A long-standing motivation for my philosophical work has been the relationship -- sometimes adversarial, sometimes conversational -- between "science" and "religion." [I come to this relationship as someone who has strong undergraduate background in science (neuroscience and paleontology) and as someone who does not identify with a particular religious institution but who nevertheless feels the pull of religious experience.]
Much like Richard Rorty, Hilary Putnam, Stanly Cavell, and Jurgen Habermas, I want to find a way of resisting the temptation to endorse or create a doctrinal metaphysics -- not even a metaphysics of becoming, process, or "difference" in the senses of Nietzsche, Dewey, Whitehead, or Deleuze. (Despite my strong affinity for such metaphysics!)
(This is not to say that I think one can simply dispense with metaphysics; rather I tend to think, along with Cavell and Putnam, that the temptation to metaphysics is deeply ingrained in the Western psyche. I would not want to interpret this temptation as a transhistorical dimension of the human condition, but neither is it something that can be lightly thrown off, as Rorty seems to think.)
The crux of my pragmatic pluralism is that the question "what is there?" must always be re-phrased as "what is there in which respect?" For only when that latter question is answered do we have a specified domain the entities of which can be considered. For example, consider the question, "does Sherlock Holmes' wife exist?" This question can only be answered by first specifying the domain of discourse which is relevant. If the domain of discourse is "the real world," then the answer is "no" (but neither does Holmes, of course). If the domain of discourse is "the world of the Holmes stories as authored by Doyle," then the answer is "no" (but for a different reason -- because Holmes never married.)
But this line of thought works not only for literary creations -- it works just the same way for all discursive practices. Quarks and protons certainly exist -- within the framework of modern quantum mechanics. (Whether we will still say that they exist within the framework of whatever theory eventually succeeds quantum mechanics is an open question!) And even in ordinary language, we are confronted with a plurality of ways of distinguishing between aspects of lived experience.
Suppose I had had chicken for dinner last night instead of steak. Then I today would be a different system of molecules. But it seems odd (to say the least!) that I would therefore be a different person. One might be tempted to side with dualism here. But my alternative is to insist that there is no deep and fundamental truth of "what I am", tout court. Considering me as a system of molecules, and considering me as a person, are not different metaphysical realities -- they are different ways of considering, which is to say, different ways of using language. (As Rorty would say, they are different "vocabularies".)

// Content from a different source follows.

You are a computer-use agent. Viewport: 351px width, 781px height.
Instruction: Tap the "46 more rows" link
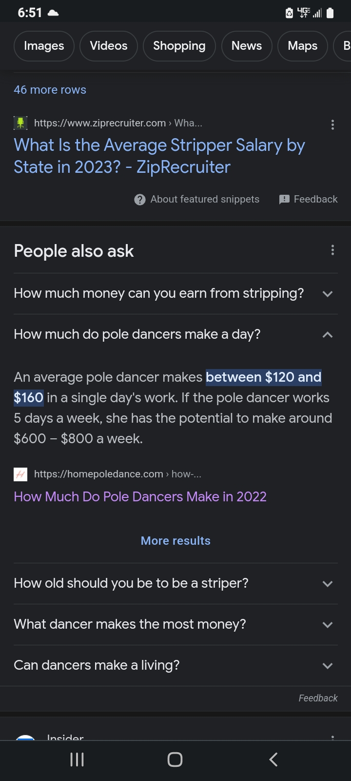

If one succumbs to the temptation of metaphysics (and it is difficult not to succumb), then one will be interpret science, and/or religion, as metaphysical doctrines. And that is the decisive move which is taken for granted, and which I want to avoid. For once that move is made, everything else follows. Only then can one ask if science and religion are concerned with the same reality or different realities, e.g. "natural" and "supernatural". Or assert that where science and religion conflict, one or the other must be rejected. Both hard-core theism and hard-core atheism emerge only once it is accepted that metaphysics is the only way of speaking.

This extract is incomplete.